Web Scraping
How to Scrape
Web scraping is a technique to scan through and access large amounts of data from a website. The first step is finding a website and some data you want to collect.
The easiest way to find data to scrape is by inspecting a website with the browser.
There are some useful libraries to help with scraping once we find some data:
#from reading:
import requests
import urllib.request
import time
from bs4 import BeautifulSoup
Next we’ll target the site with a request and use BeautifulSoup to pick out the <a> tags containing the files we want to scrape.
url = 'http://web.mta.info/developers/turnstile.html'
response = requests.get(url)
soup = BeautifulSoup(response.text, “html.parser”)
soup.findAll('a')
one_a_tag = soup.findAll(‘a’)[38]
link = one_a_tag[‘href’]
download_url = 'http://web.mta.info/developers/'+ link
urllib.request.urlretrieve(download_url,'./'+link[link.find('/turnstile_')+1:])
time.sleep(1)
It’s also important to slow down our process using something like time.sleep(1). This avoids making rapid repeated requests to a website which can get our scraper flagged and blocked, or overload the site if we’re grabbing a particularly large amount of data.
More on Scraping
Web scraping has been around since 1993, when the first web robot was created to measure the size of the web.
Since then, the internet has grown considerably and web scrapers are now used by common search providers to collect and aggregate website data from all around.
Techniques
- Human copy-paste - The slowest and manual way of scraping. Literally copy pasting, but you get a human level of discretion.

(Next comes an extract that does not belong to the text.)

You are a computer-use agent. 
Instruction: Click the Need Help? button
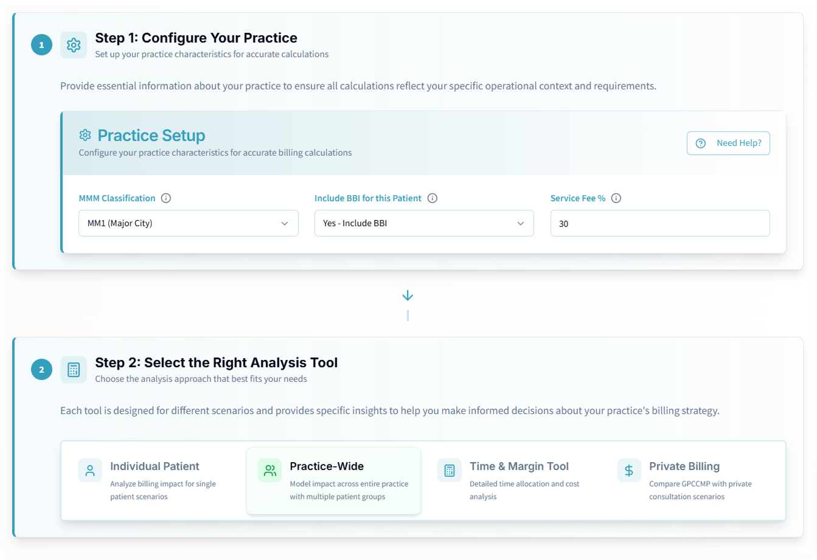(x=728, y=143)
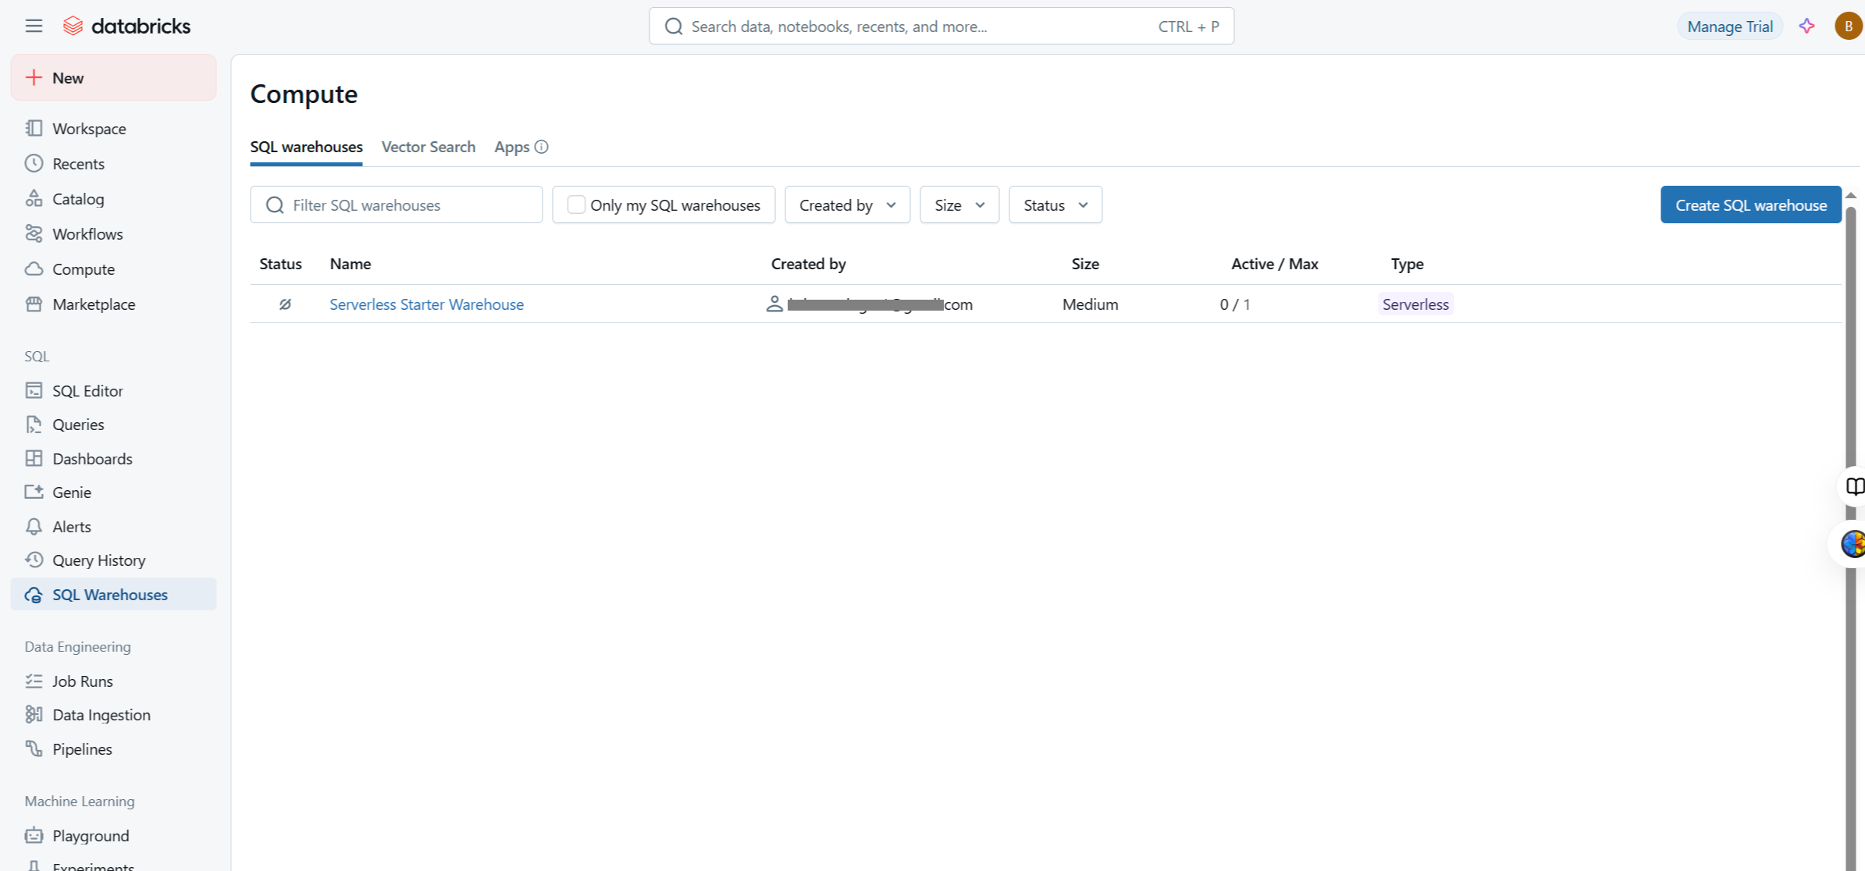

- Text pattern matching - Using regex or grep to find and extract information
- HTTP programming - using http requests to retrieve static or dynamic web pages for parsing
- HTML parsing - unwrapping a website wrapper to get at the underlying HTML.
- DOM parsing - using an embedded browser to view and parse the DOM tree of a site
- Vertical aggregation
- Semantic annotation recognizing
- Computer vision web-page analysis
Not Getting Blocked
Web scraping is a cool tool, but requires making several requests per second. If you don’t want to get blocked, there are some rules to follow:
Fundamental: Be Nice - Be good and follow a website’s crawling policies.
Additional best practices
- Check and respect robots.txt
- Make a crawler slower to avoid slamming a server
- Mix up your crawl pattern to appear human
- Make requests through proxies and rotate as needed
- Rotate user agents and request headers
- Use a headless browser
- Watch out for honeypots (traps)
- Check if a website is changing layouts to throw off crawlers
- Don’t scrape behind a login
- Use captcha solving services
How Crawlers Get Spotted
- Unusual traffic or high dl rate
- Repetitive tasks that follow a pattern
- Checking for a real browser
- Honeypots (hyperlinks only visible to a scraper)
Quick Summary
Do your best not to get banned! Be a good neighbor, but also remember to be sneaky. Just because a site lets Google scrape them doesn’t necessarily mean they’re inviting any old crawler to do the same.